Going south from Pasadena, Arroyo Parkway becomes CA Hwy 110, the first "freeway" in the United States, which became part of Route 66 when it opened in December, 1940.
At one time, Route 66 ended in downtown Los Angeles near Clifton's Cafeteria at the corner of Broadway and 7th, but it was later extended. Today, purists say the the corner of Lincoln and Olympic in Santa Monica is the end of the route, but the Santa Monica Pier carries the title of "official" end of Route 66. Going west from downtown, today's Santa Monica Boulevard takes you there.
Exit 110 at US Hwy 101 north, then exit at Santa Monica Boulevard west to follow old Route 66 through West Hollywood, where local businesses keep alive the old road's tradition of great neon signs. The Museum of Neon Art and city of West Hollywood have also partnered up to create an outdoor exhibit called On Route 66 - Lights which highlights some of the best modern neons along the route along with a few classic neons rescued from other locations.

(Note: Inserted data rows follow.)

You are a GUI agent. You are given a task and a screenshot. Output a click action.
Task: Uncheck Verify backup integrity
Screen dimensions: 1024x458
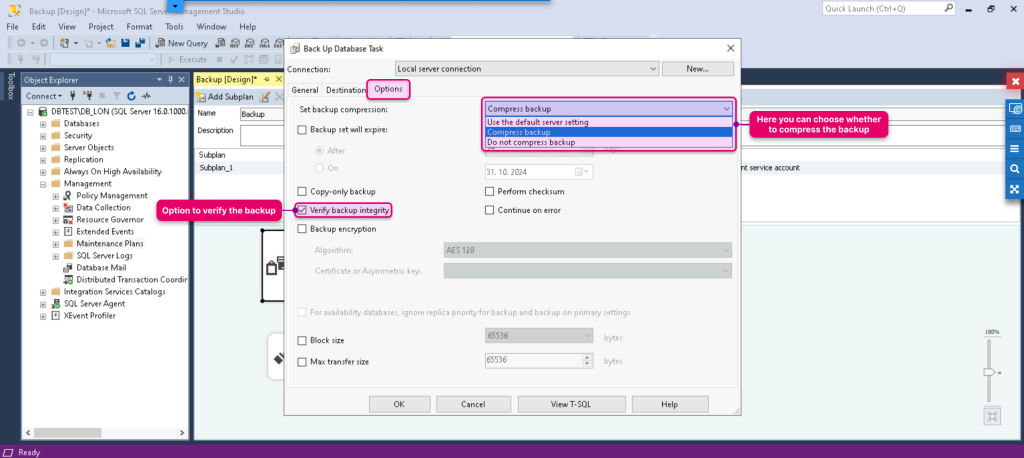pos(302,210)
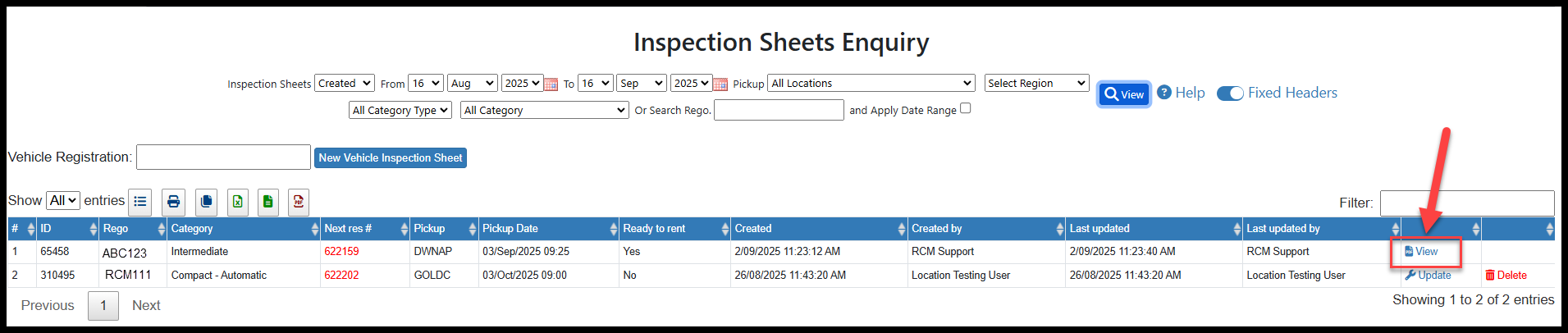
Task: Open the From date calendar picker
Action: click(x=551, y=84)
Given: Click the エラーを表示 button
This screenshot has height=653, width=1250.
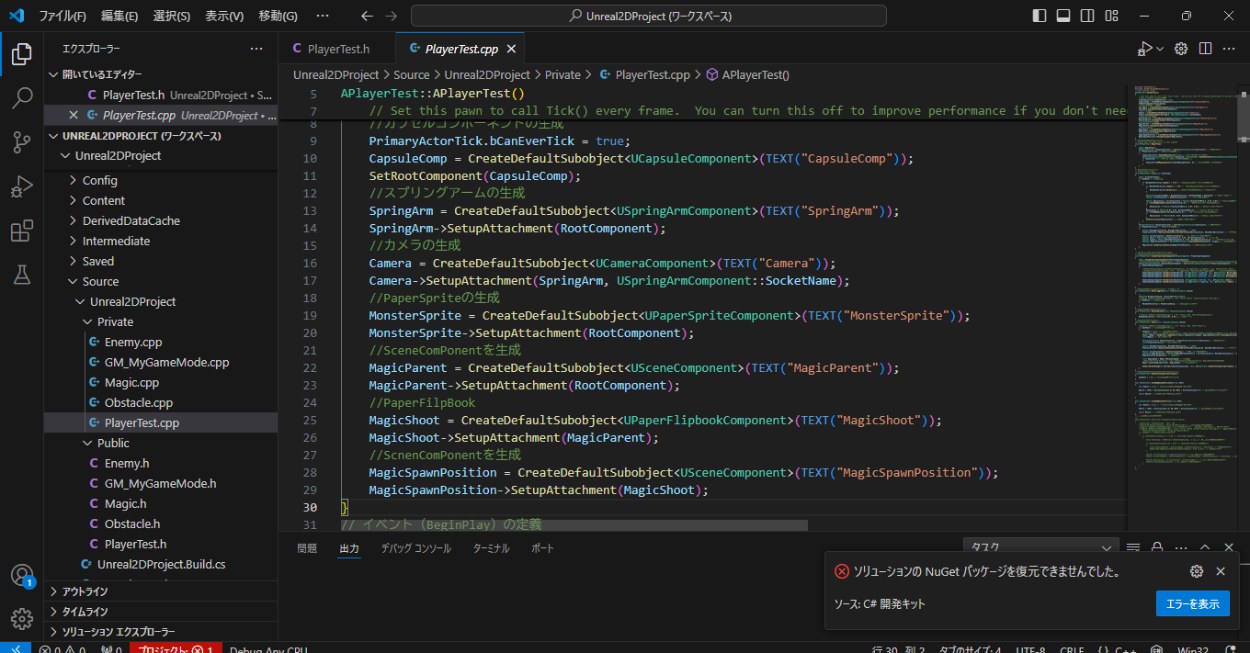Looking at the screenshot, I should point(1192,604).
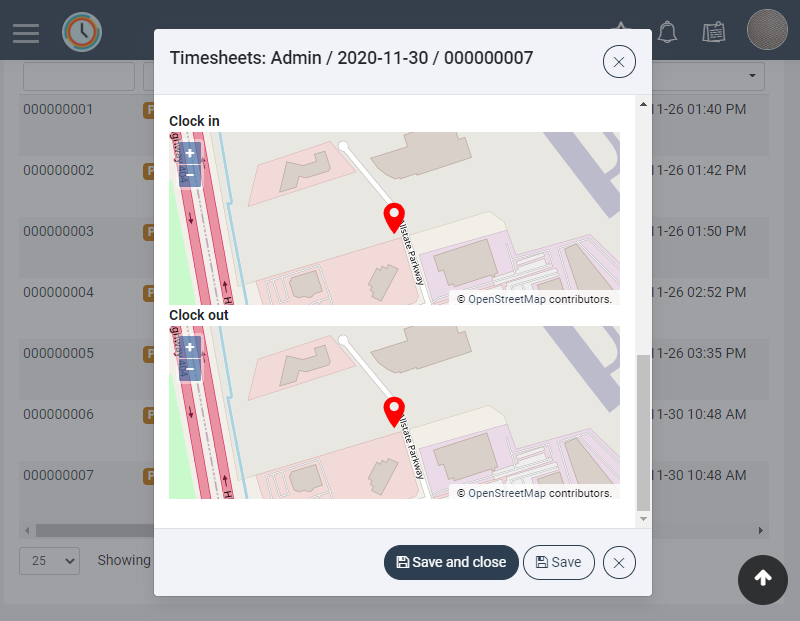Click the red marker on Clock out map

click(x=395, y=411)
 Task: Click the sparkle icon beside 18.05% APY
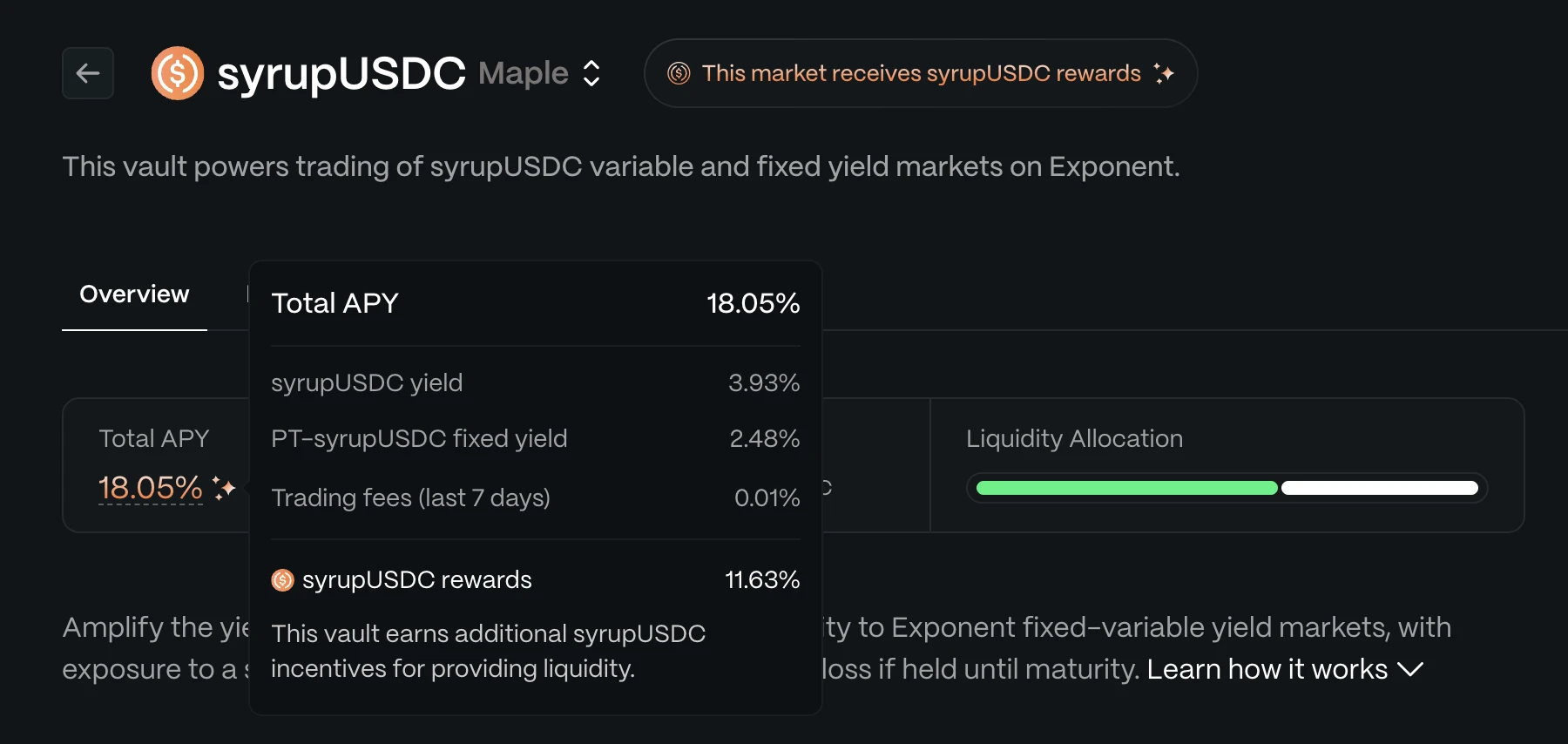click(x=224, y=489)
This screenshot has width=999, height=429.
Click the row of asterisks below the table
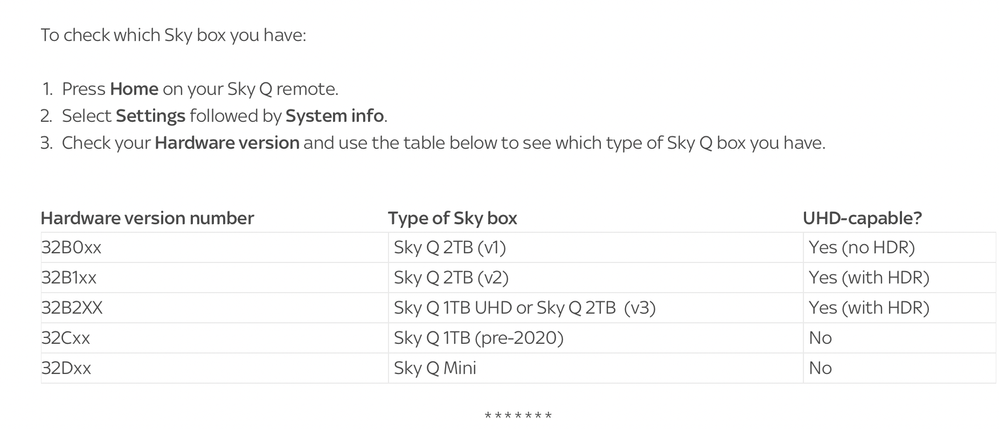pos(517,416)
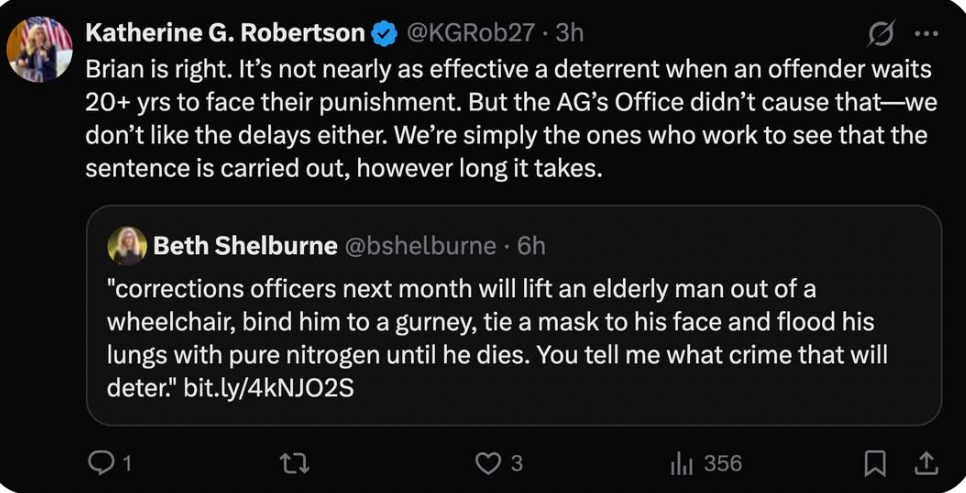This screenshot has width=966, height=493.
Task: Open the quoted post's 6h timestamp
Action: point(531,246)
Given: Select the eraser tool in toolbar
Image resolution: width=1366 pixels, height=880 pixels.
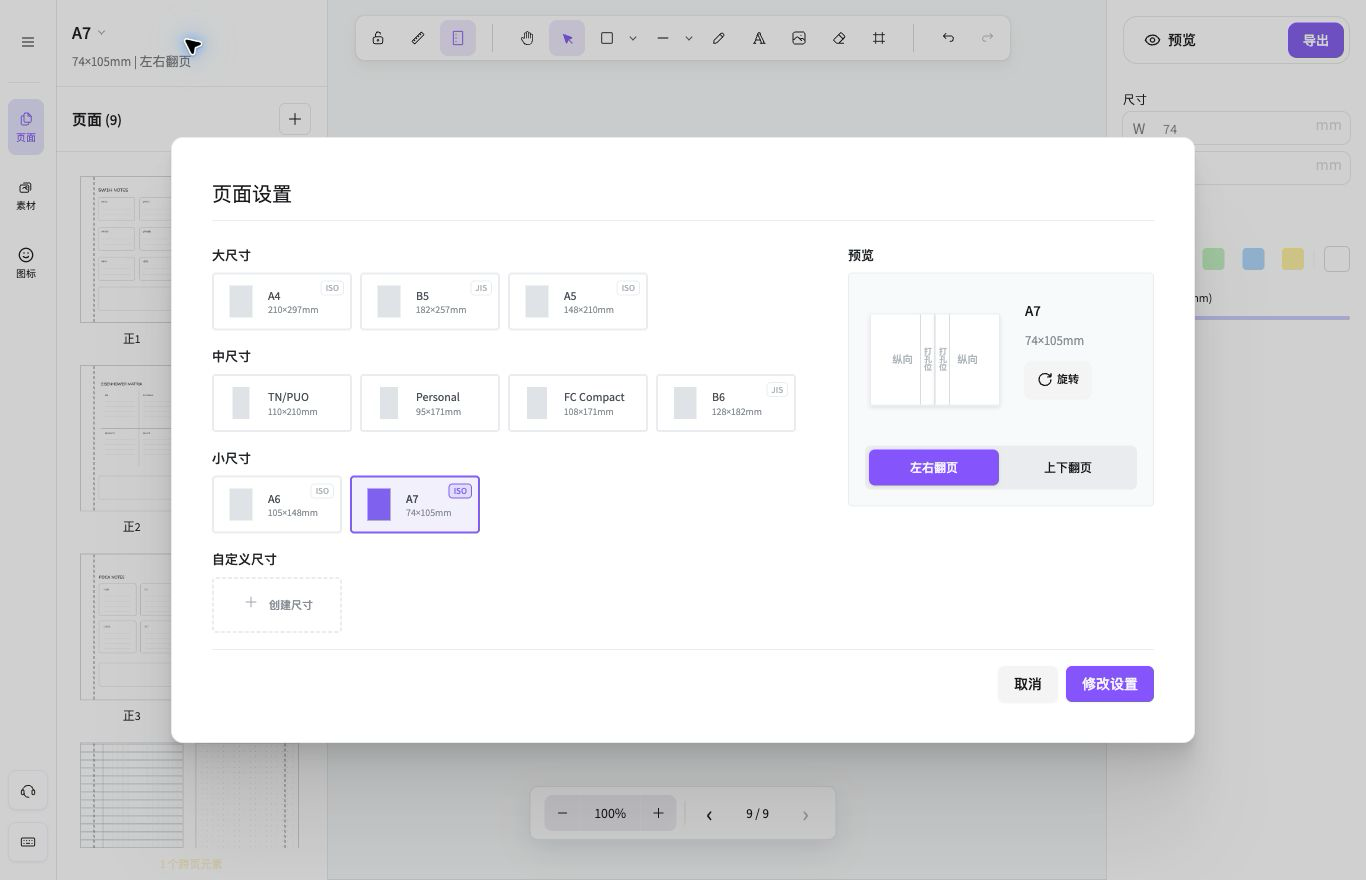Looking at the screenshot, I should 839,38.
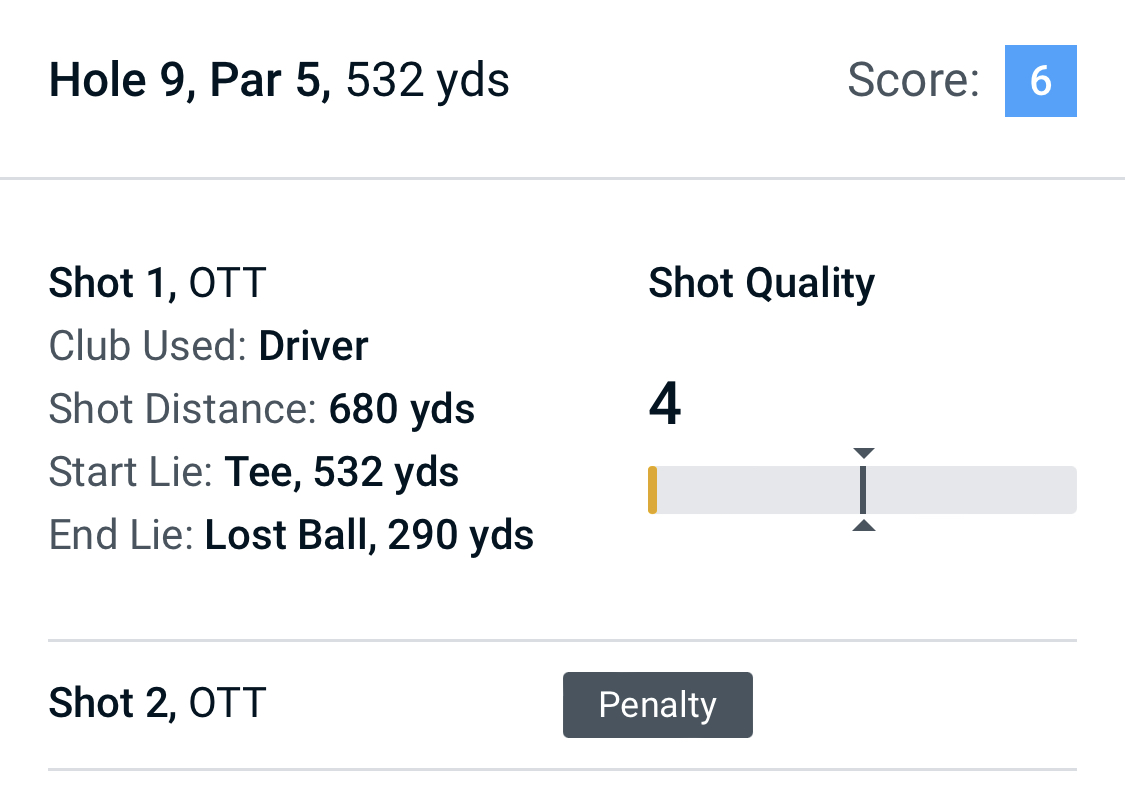1125x785 pixels.
Task: Click the 532 yds hole distance in header
Action: pyautogui.click(x=428, y=81)

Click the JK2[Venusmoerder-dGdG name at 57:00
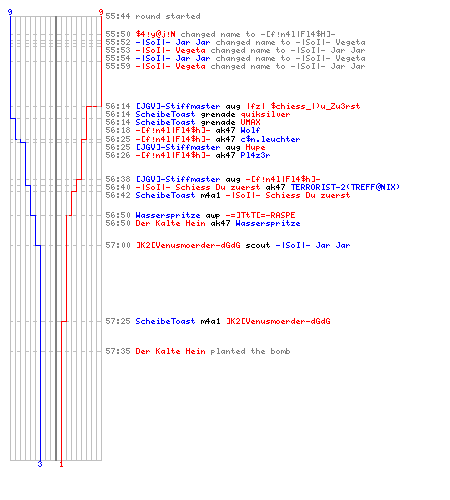pos(188,245)
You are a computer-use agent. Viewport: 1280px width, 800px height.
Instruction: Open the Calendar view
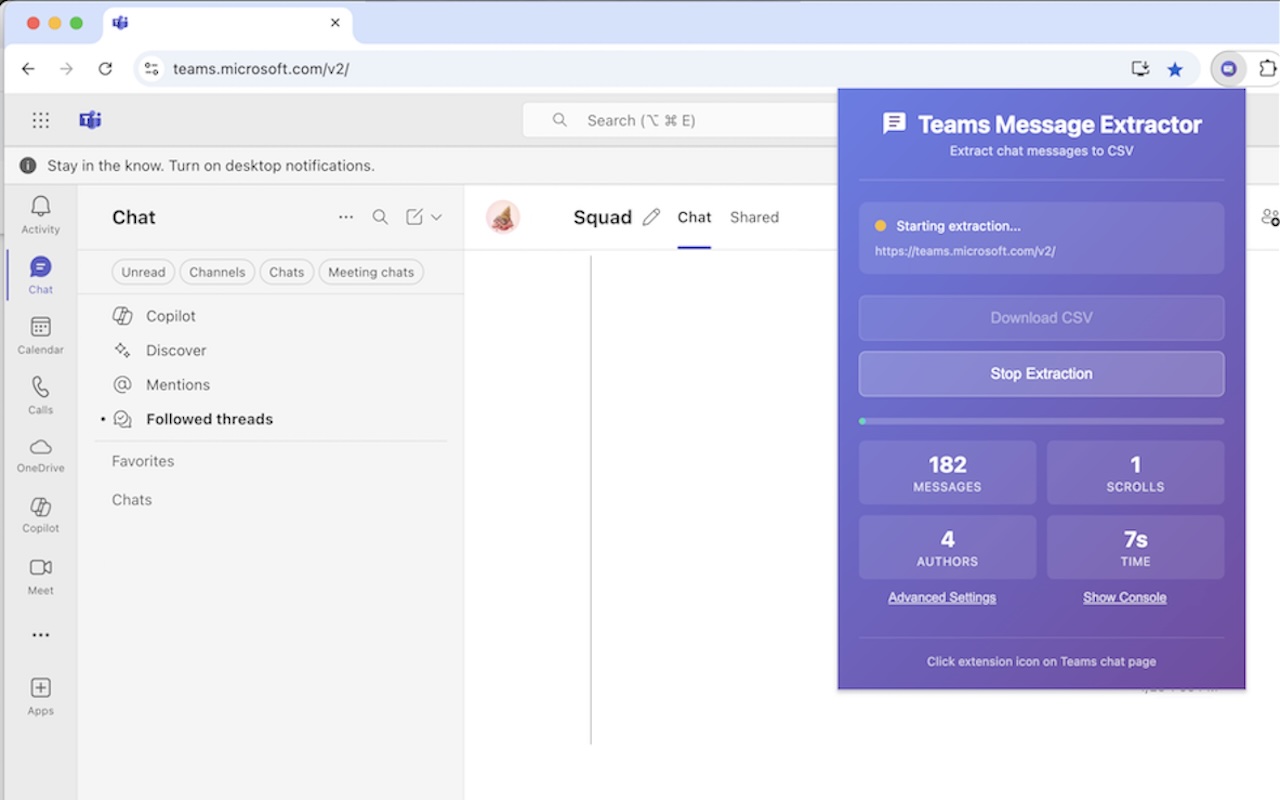click(x=40, y=334)
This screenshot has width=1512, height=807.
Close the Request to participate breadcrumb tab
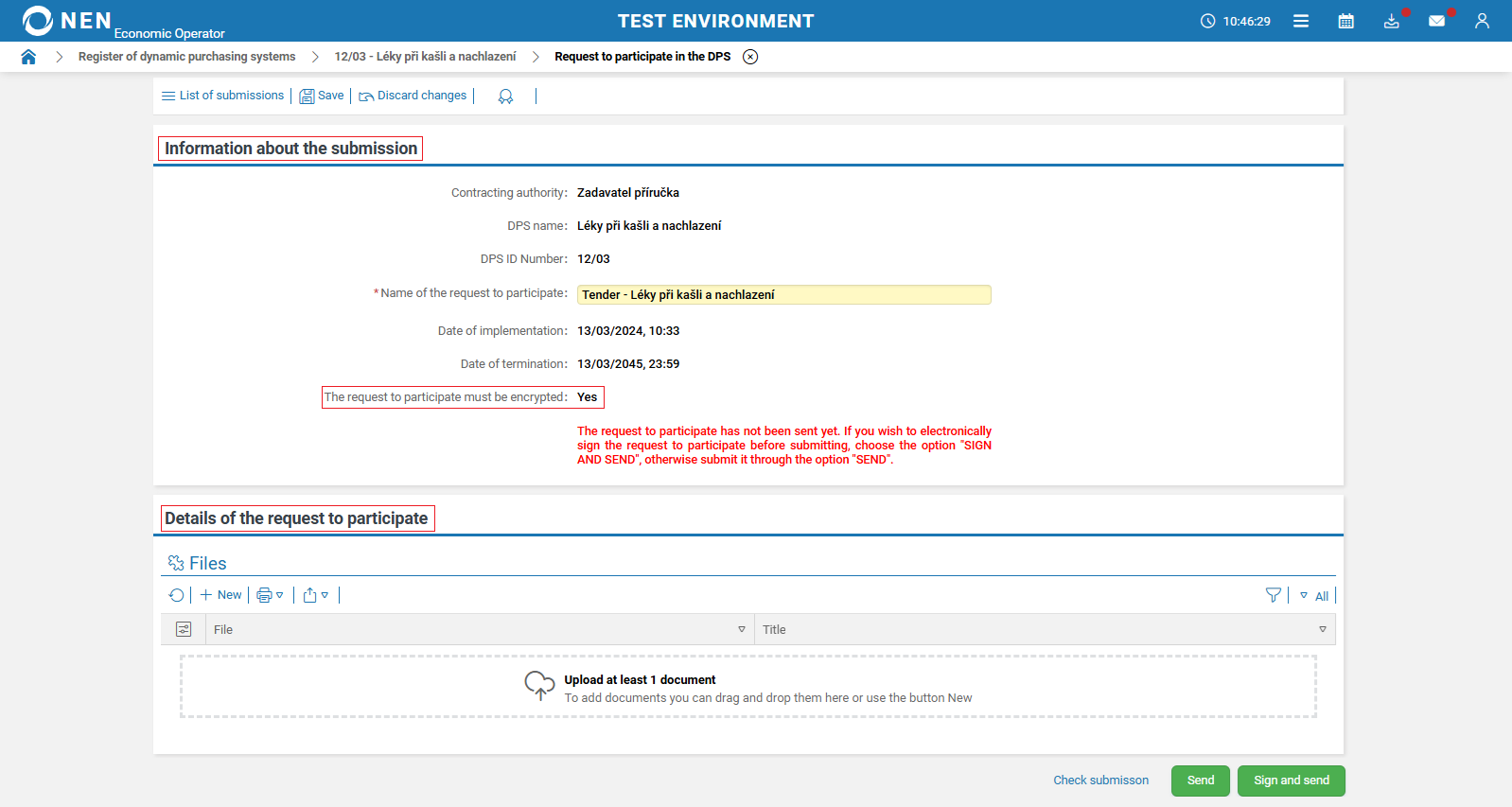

Santa Monica Blvd. will take you through Beverly Hills, West Los Angeles and the city of Santa Monica on the way to the ocean. Turn left when you reach Ocean Avenue to reach the "official" end at the Santa Monica Pier.
In ever-changing Los Angeles, few businesses remain from the old days, but along the way, you'll pass Barney's Beanery (8447 Santa Monica Blvd.) has been around since the early days and Formosa Cafe (7156 Santa Monica Boulevard) has been operated by the same family since it opened in the 1930s. Irv's Burgers at 8289 Santa Monica Blvd was also a Route 66 stop, preserved as a landmark by the local community.
A few other ways to explore Route 66 in Los Angeles:
- The Peterson Automotive Museum on Wilshire Boulevard celebrates the automobile, including a permanent exhibit about car culture in southern California. this is a good place to see some of the vehicles that earlier travelers would have driven.
- Estouric tour company runs a periodic Route 66 tour, which follows the route eastward from Los Angeles. Sadly, so few true Route 66 landmarks remain in the area that much of the tour highlights events and places that - while fun - are unrelated to Route 66. You can read their itinerary and find dates here.
- Neon is a big part of the Route 66 scene and The Museum of Neon Art offers nighttime tours of the city's best bright lights (although most are a bit younger than the Mother Road).